Pull out every line below holding the word "computer".

++++ Data in this exercise ++++

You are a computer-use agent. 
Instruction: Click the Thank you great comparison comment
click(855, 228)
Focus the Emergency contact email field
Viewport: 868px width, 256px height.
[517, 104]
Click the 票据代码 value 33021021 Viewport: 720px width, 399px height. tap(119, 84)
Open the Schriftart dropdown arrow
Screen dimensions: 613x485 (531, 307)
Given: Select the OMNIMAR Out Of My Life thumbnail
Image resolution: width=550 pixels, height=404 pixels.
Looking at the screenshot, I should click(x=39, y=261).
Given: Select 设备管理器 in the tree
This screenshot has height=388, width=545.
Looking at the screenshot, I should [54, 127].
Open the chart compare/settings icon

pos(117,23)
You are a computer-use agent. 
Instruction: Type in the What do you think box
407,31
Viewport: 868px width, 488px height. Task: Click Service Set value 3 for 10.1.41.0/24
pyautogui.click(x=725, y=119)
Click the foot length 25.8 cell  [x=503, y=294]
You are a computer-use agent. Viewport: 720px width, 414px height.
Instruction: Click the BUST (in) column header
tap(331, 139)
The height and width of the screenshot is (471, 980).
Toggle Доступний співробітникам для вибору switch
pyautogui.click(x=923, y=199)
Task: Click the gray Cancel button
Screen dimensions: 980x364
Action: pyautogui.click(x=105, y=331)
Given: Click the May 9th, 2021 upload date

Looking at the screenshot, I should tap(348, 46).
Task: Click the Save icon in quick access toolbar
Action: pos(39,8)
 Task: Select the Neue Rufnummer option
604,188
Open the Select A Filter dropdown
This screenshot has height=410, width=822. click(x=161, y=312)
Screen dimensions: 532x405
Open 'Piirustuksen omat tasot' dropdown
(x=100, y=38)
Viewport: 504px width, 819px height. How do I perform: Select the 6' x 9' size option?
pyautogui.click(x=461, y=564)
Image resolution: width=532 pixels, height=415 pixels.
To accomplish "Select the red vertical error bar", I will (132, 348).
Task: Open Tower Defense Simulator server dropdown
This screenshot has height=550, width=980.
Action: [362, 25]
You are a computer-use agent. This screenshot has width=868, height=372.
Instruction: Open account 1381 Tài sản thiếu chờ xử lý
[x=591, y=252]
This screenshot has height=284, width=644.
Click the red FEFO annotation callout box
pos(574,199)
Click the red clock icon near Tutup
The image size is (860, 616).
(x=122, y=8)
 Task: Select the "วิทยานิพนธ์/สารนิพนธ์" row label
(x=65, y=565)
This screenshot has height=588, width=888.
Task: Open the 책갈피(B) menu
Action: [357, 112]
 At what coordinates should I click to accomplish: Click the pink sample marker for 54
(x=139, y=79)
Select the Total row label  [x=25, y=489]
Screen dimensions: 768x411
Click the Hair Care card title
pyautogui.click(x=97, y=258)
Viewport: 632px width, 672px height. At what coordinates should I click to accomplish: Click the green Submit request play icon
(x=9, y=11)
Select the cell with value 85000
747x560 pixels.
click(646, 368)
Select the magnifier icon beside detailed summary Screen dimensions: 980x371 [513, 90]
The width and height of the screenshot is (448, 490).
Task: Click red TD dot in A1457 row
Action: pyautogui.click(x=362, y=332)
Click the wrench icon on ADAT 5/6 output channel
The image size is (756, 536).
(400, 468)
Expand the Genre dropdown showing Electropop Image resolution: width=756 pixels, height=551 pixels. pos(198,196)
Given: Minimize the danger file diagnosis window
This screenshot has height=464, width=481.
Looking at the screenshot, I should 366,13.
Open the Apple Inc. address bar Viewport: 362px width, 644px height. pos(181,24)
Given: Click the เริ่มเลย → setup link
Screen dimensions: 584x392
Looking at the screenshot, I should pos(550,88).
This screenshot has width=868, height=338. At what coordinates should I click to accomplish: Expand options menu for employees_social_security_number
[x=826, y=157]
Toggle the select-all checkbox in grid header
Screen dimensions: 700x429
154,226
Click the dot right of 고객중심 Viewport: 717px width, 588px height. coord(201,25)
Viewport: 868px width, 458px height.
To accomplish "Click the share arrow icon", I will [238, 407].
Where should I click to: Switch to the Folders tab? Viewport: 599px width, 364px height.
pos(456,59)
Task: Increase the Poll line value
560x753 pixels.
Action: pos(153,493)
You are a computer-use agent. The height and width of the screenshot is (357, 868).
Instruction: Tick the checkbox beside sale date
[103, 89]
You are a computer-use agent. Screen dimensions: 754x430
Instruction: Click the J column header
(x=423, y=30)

++++

__Written answer__:
You are a computer-use agent. 
You are a computer-use agent. 
You are a computer-use agent. Viewport: 720px width, 414px height.
You are a computer-use agent. This screenshot has width=868, height=372.
You are a computer-use agent. The height and width of the screenshot is (357, 868).
You are a computer-use agent. Screen dimensions: 754x430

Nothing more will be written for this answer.